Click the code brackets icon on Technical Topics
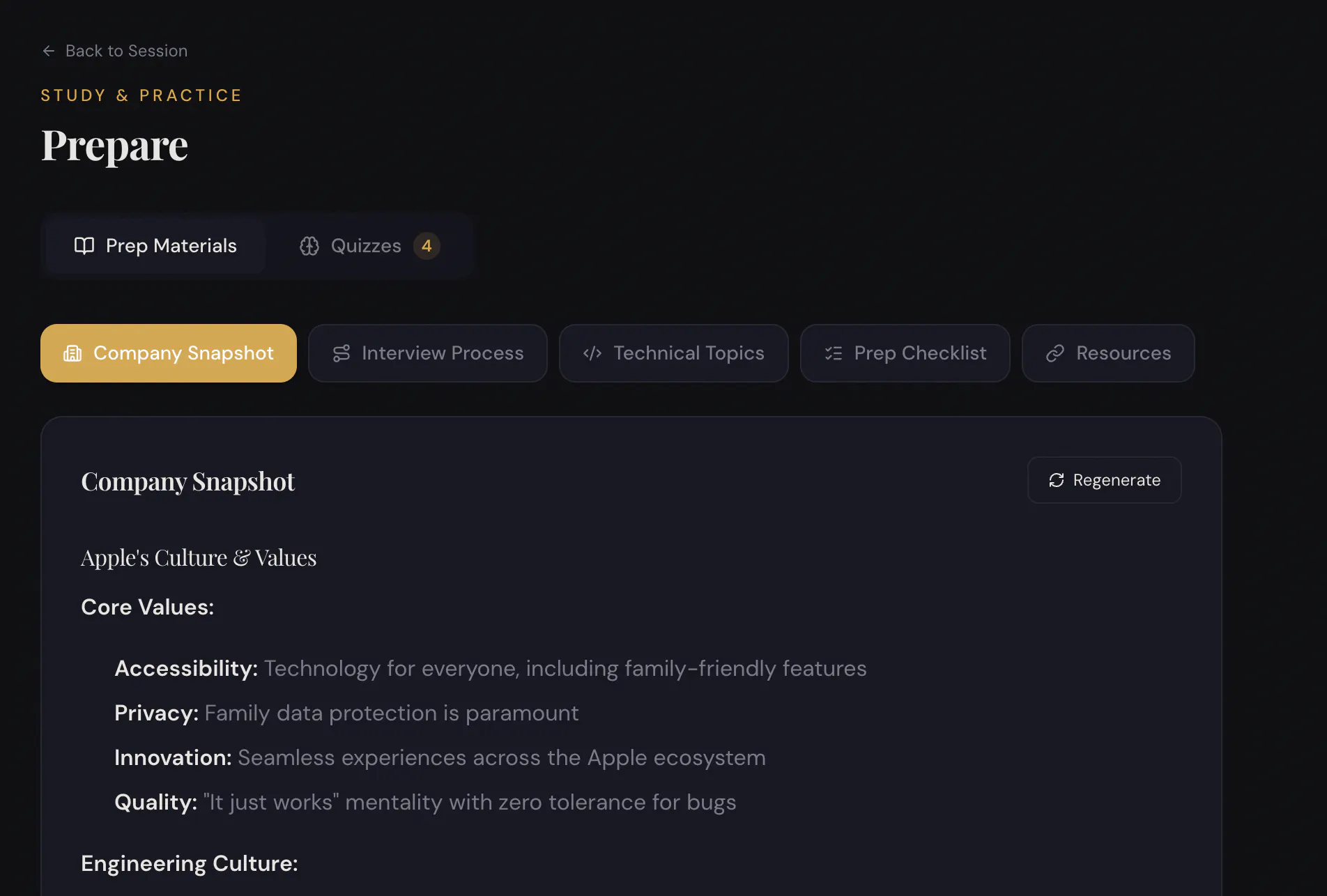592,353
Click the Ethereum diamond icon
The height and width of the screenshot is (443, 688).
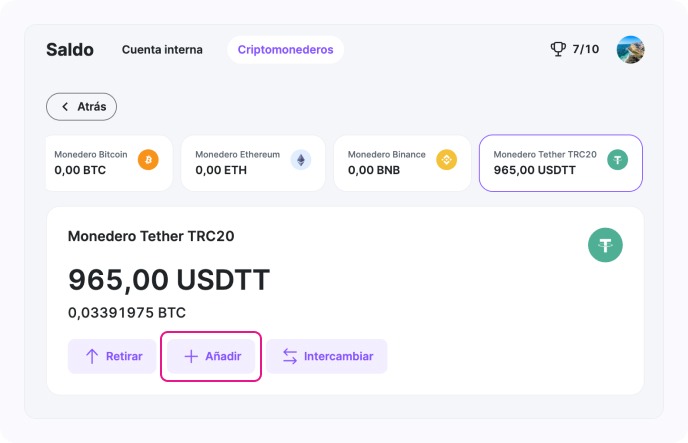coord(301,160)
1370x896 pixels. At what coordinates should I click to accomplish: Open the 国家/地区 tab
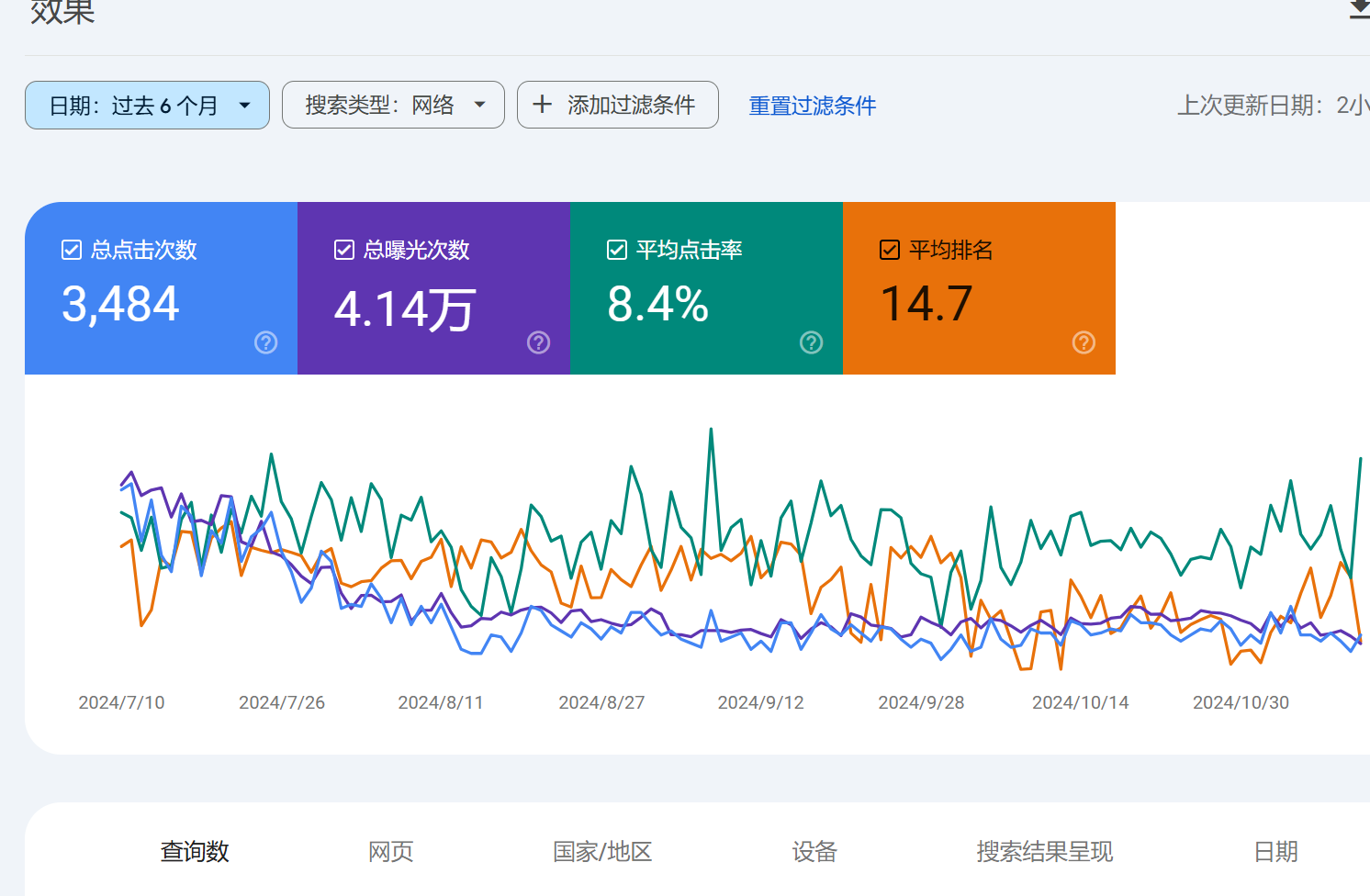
---
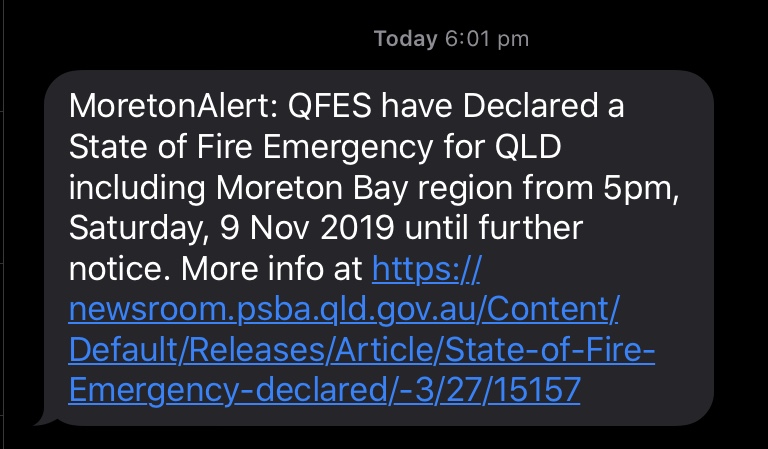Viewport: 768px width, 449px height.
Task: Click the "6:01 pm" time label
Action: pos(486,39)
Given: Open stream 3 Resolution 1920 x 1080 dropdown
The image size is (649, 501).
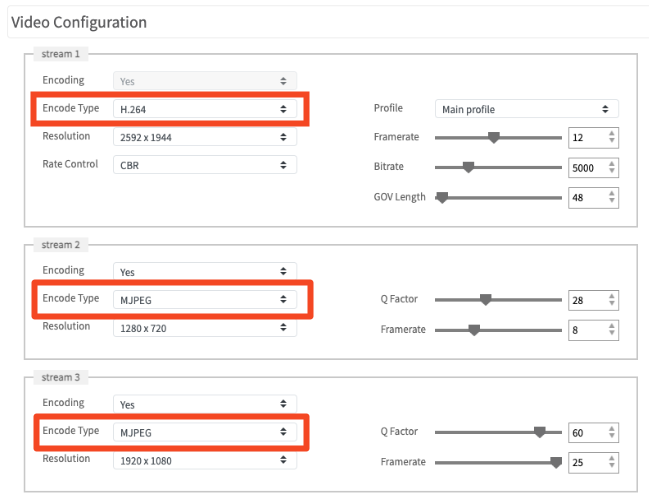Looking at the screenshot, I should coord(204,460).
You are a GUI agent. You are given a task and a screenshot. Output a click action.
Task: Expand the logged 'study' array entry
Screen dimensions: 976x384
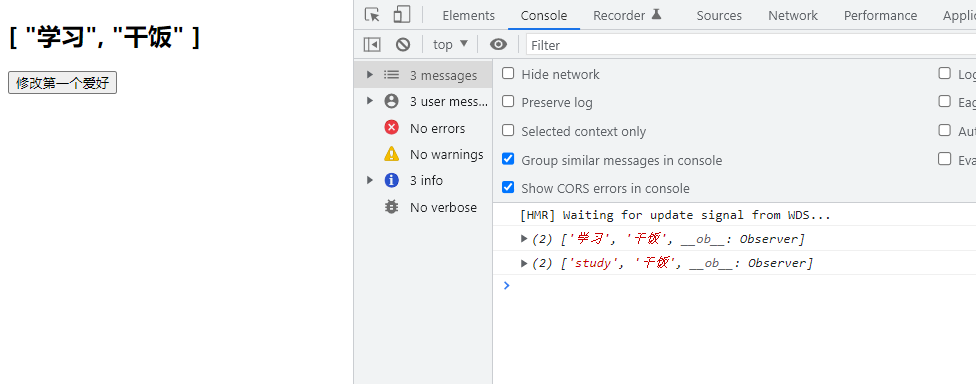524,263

TASK TO COMPLETE: Retype the lines above exactly as they appear, from the line containing "The height and" through the line containing "1370x896 pixels. At", and leave out any pictures.

TASK RESPONSE:
The height and width of the screenshot is (443, 688).
coord(301,160)
1370x896 pixels. At what coordinates should I click to accomplish: Open the 国家/地区 tab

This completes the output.